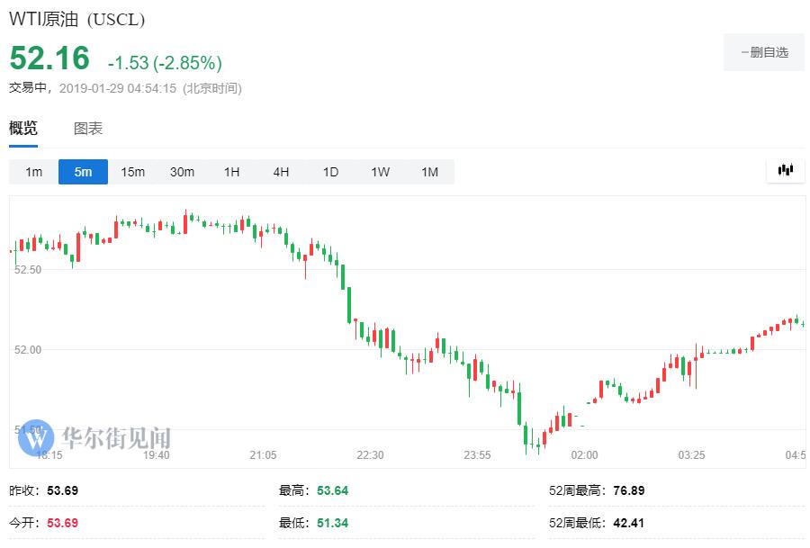Click the Wallstreetcn watermark logo

coord(95,437)
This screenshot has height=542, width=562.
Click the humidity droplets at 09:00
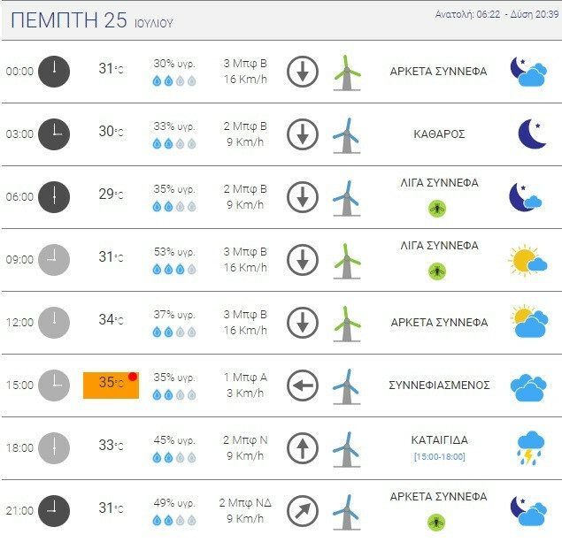[x=174, y=269]
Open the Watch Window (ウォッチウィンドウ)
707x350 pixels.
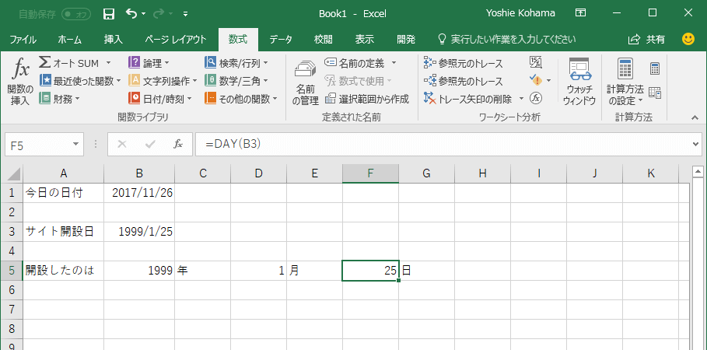579,81
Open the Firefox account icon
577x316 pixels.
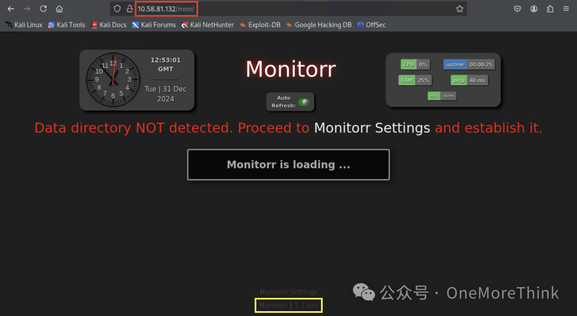(534, 9)
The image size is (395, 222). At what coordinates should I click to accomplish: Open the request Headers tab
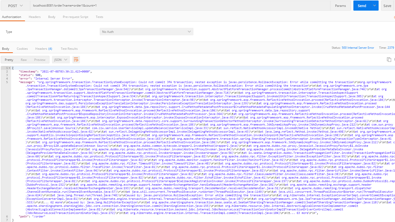click(x=34, y=17)
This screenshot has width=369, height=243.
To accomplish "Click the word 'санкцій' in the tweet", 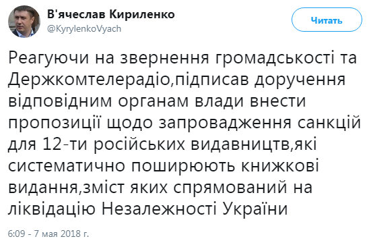I will pos(329,123).
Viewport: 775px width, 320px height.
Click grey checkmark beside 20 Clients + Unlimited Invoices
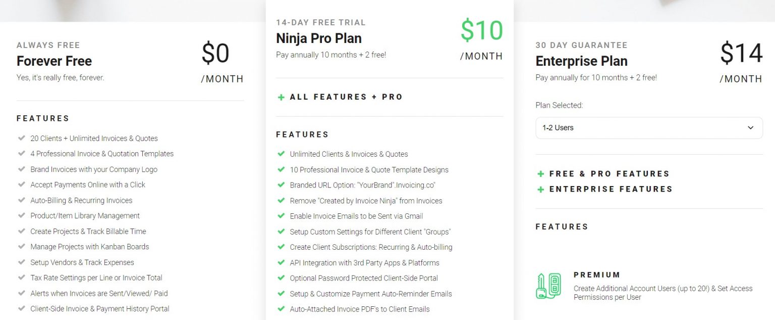(21, 138)
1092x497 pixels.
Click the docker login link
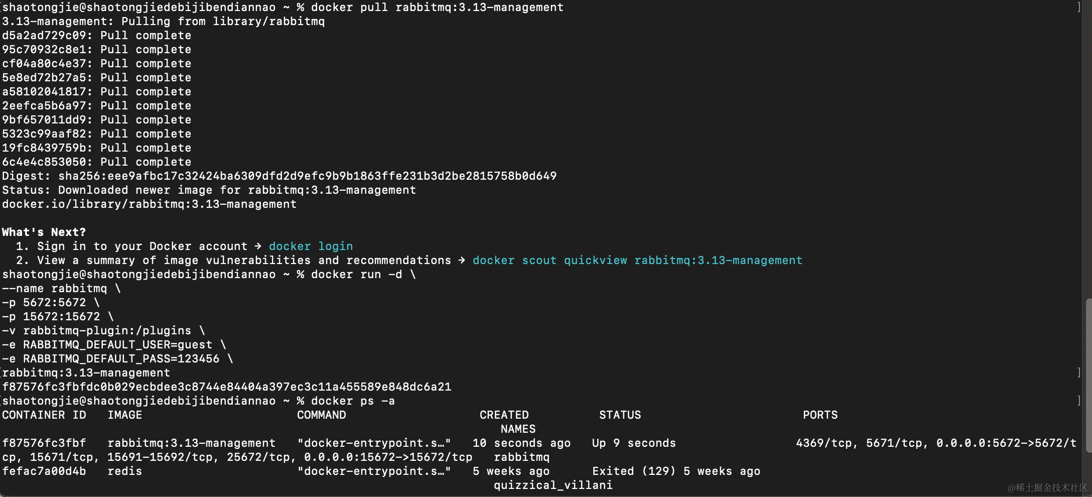click(x=311, y=246)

++++++++++++++++++++

*Description of the task:* Within the entries above, the lines from the one with "Click grey checkmark" through the final line are to be printed exactly, with the pictures removed.

*Response to the exercise:*
Click grey checkmark beside 20 Clients + Unlimited Invoices
(21, 138)
1092x497 pixels.
Click the docker login link
click(x=311, y=246)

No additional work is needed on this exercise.